Марк провел в горах больше года; его кожа стала темно-коричневой, а тело бугрилось жилистыми мышцами. У него развилась способность, которую старшие солдаты называли «чуйкой»: умение почуять засаду, обнаружить лазутчика или ходить по скалам в темноте. «Чуйка» была у всех опытных разведчиков, а если она не появлялась через год, то не появлялась никогда — как утверждали старшие, такому человеку не стать настоящим разведчиком.
Первое повышение — командование восемью солдатами — Марк получил, когда успешно обнаружил засаду синекожих дикарей, вовремя разослав дозорных. Солдаты искрошили дикарей на кусочки, и только потом кто-то заметил, что они выполнили его приказ без возражений.
Тогда Марк в первый раз увидел диких кочевников вблизи, и их размалеванные лица долго мерещились ему во сне после плохой еды или дешевого вина.

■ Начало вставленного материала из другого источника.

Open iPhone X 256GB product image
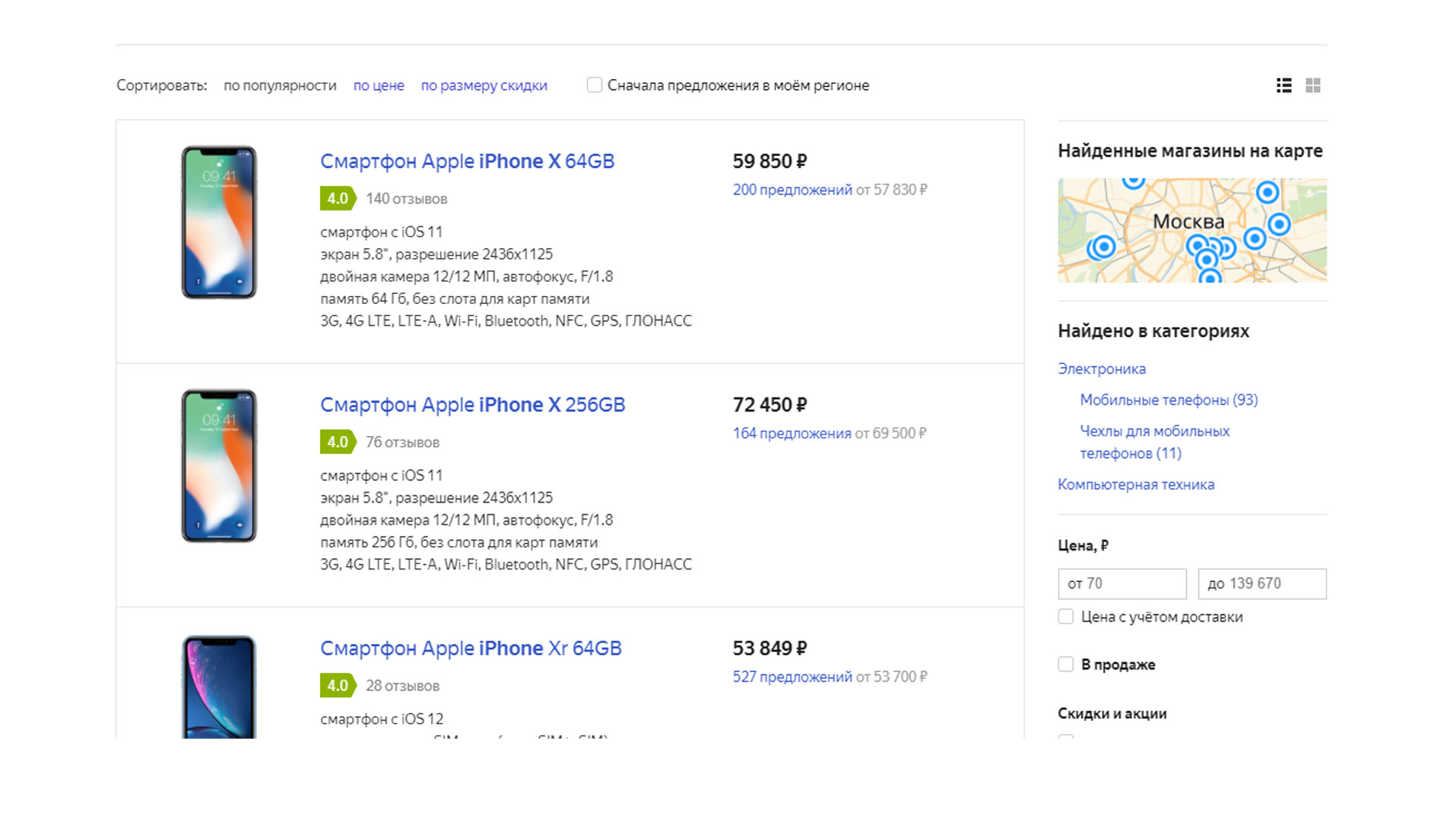The width and height of the screenshot is (1456, 819). tap(219, 466)

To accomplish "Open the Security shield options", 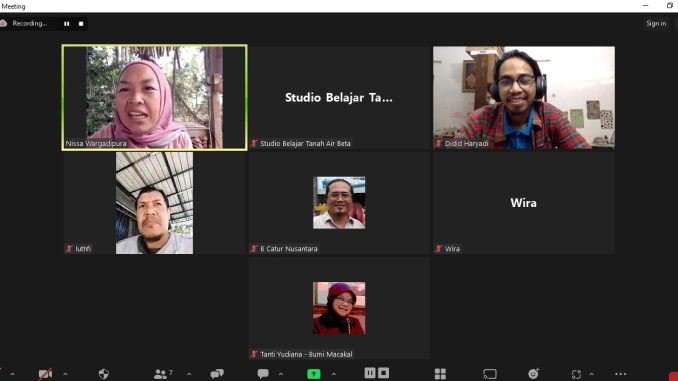I will (x=103, y=374).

В обязанности легиона входили контроль над землями и усмирение местного населения. На практике это давало огульное право убивать столько дикарей, сколько возможно. Жестокость здесь никого не удивляла. Бывало, римские солдаты пропадали, а потом их находили на видном месте, с внутренностями, вываленными под палящее солнце. Милосердие и доброта быстро сгорали в этой пыльной и гудящей от мух жаре. Война приняла вид мелких стычек: на такой неровной и негостеприимной местности были невозможны шахматные построения, столь любимые римскими полководцами. Каждый раз патруль возвращался с парой вражеских голов или недосчитавшись нескольких своих. Противники оказались в тупике: ни одна сторона не скопила достаточно сил, чтобы уничтожить вторую.
Спустя год набеги на караваны с армейскими поставками неожиданно участились и ужесточились. Людей Марка и еще несколько подразделений послали охранять караваны, которые везли бочки с водой и солонину в самые дальние форты.